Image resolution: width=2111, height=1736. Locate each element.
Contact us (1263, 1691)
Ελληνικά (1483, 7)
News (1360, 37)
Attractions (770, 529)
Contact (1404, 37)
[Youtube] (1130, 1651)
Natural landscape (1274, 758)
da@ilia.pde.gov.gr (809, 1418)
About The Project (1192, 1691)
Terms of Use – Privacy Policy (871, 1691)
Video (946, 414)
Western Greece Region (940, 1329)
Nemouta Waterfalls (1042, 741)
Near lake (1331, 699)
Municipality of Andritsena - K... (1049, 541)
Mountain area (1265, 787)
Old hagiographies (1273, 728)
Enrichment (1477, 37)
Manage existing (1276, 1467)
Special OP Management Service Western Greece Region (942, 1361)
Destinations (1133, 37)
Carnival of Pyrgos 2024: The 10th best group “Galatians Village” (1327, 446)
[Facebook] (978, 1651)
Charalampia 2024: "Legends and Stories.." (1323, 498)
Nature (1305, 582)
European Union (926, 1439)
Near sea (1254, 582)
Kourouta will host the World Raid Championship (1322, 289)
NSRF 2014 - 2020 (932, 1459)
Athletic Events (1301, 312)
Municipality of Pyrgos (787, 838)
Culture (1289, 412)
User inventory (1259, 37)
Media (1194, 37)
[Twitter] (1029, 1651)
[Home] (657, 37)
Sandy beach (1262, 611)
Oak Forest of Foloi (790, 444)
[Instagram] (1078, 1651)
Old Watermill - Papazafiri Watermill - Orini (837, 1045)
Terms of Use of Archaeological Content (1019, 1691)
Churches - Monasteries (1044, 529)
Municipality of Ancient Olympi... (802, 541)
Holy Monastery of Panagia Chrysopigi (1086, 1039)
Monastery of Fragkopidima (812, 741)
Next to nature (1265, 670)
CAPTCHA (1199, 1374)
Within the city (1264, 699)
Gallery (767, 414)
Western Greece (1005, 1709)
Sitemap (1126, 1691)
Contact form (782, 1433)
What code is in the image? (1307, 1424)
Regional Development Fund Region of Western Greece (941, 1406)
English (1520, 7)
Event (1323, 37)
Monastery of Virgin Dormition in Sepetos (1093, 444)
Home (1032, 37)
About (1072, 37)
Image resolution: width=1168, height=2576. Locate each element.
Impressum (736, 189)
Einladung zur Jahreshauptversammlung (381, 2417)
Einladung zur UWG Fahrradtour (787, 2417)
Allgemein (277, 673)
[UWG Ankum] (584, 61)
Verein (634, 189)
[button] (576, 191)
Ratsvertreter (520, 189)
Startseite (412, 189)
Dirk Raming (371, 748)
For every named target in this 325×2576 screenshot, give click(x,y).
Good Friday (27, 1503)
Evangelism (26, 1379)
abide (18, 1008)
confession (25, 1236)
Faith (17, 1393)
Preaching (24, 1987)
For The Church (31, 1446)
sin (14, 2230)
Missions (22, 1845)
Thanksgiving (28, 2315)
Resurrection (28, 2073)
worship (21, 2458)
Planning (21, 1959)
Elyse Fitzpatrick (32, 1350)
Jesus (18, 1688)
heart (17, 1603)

■ ■ ■ ■

# Problem:
Across all lines above, count those with the string "Locate". Only the number is wanted.

# Finished task:
2